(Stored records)
^^^^^^^^

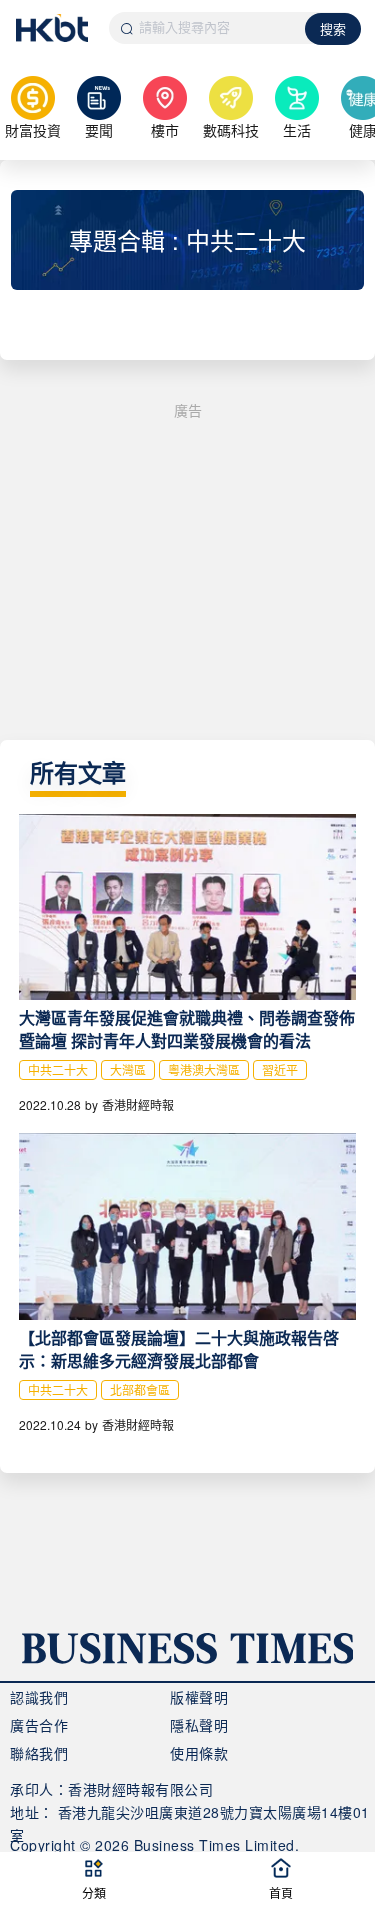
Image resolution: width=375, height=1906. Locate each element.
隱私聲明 (199, 1725)
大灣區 (128, 1069)
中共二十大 (58, 1069)
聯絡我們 (39, 1753)
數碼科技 (231, 130)
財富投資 (33, 130)
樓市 (165, 130)
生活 (297, 130)
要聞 (99, 130)
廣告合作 (39, 1725)
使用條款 (199, 1753)
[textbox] (208, 28)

^^^^^^^^

### WHAT THE TASK REQUIRES
Would you write out each entry word for word and omit the images?

### SOLUTION BELOW
Image resolution: width=375, height=1906. Locate each element.
隱私聲明 (199, 1725)
大灣區 (128, 1069)
中共二十大 (58, 1069)
聯絡我們 (39, 1753)
數碼科技 (231, 130)
財富投資 (33, 130)
樓市 (165, 130)
生活 (297, 130)
要聞 (99, 130)
廣告合作 (39, 1725)
使用條款 (199, 1753)
[textbox] (208, 28)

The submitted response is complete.